Department of Pediatrics, Emory University School of Medicine, Atlanta, GA 30322, USA.
Yerkes National Primate Research Center, Emory University, Atlanta, GA 30329, USA.
Viruses. 2021 Aug 6;13(8):1560. doi: 10.3390/v13081560.
Antiretroviral therapy (ART) controls human immunodeficiency virus 1 (HIV-1) replication and prevents disease progression but does not eradicate HIV-1. The persistence of a reservoir of latently infected cells represents the main barrier to a cure. "Shock and kill" is a promising strategy involving latency reversing agents (LRAs) to reactivate HIV-1 from latently infected cells, thus exposing the infected cells to killing by the immune system or clearance agents. Here, we review advances to the "shock and kill" strategy made through the nonhuman primate (NHP) model, highlighting recently identified latency reversing agents and approaches such as mimetics of the second mitochondrial activator of caspase (SMACm), experimental CD8+ T cell depletion, immune checkpoint blockade (ICI), and toll-like receptor (TLR) agonists. We also discuss the advantages and limits of the NHP model for HIV cure research and methods developed to evaluate the efficacy of in vivo treatment with LRAs in NHPs.

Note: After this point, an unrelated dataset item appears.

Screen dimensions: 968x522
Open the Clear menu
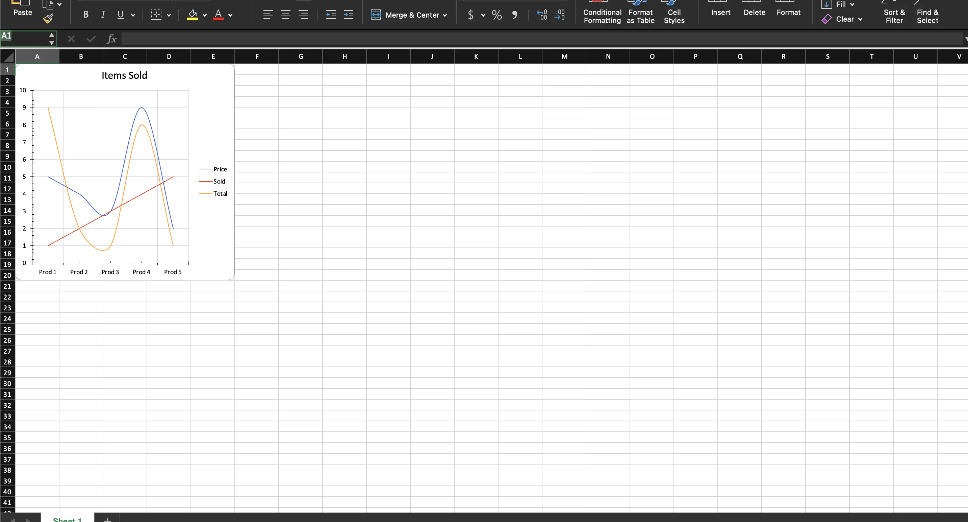pyautogui.click(x=843, y=19)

抗逆转录病毒疗法(ART)可控制人类免疫缺陷病毒 1 型(HIV-1)的复制,防止疾病进展,但不能彻底清除 HIV-1。潜伏感染细胞的储库持续存在是治愈的主要障碍。“休克和杀伤”是一种很有前途的策略,包括潜伏逆转剂(LRA),以从潜伏感染的细胞中重新激活 HIV-1,从而使受感染的细胞暴露于免疫系统或清除剂的杀伤之下。在这里,我们通过非人类灵长类动物(NHP)模型回顾了“休克和杀伤”策略的进展,重点介绍了最近发现的潜伏逆转剂和方法,如胱天蛋白酶第二线粒体激活物(SMACm)模拟物、实验性 CD8+T 细胞耗竭、免疫检查点阻断(ICI)和 Toll 样受体(TLR)激动剂。我们还讨论了 NHP 模型在 HIV 治愈研究中的优势和局限性,以及为评估 LRA 在 NHP 体内治疗效果而开发的方法。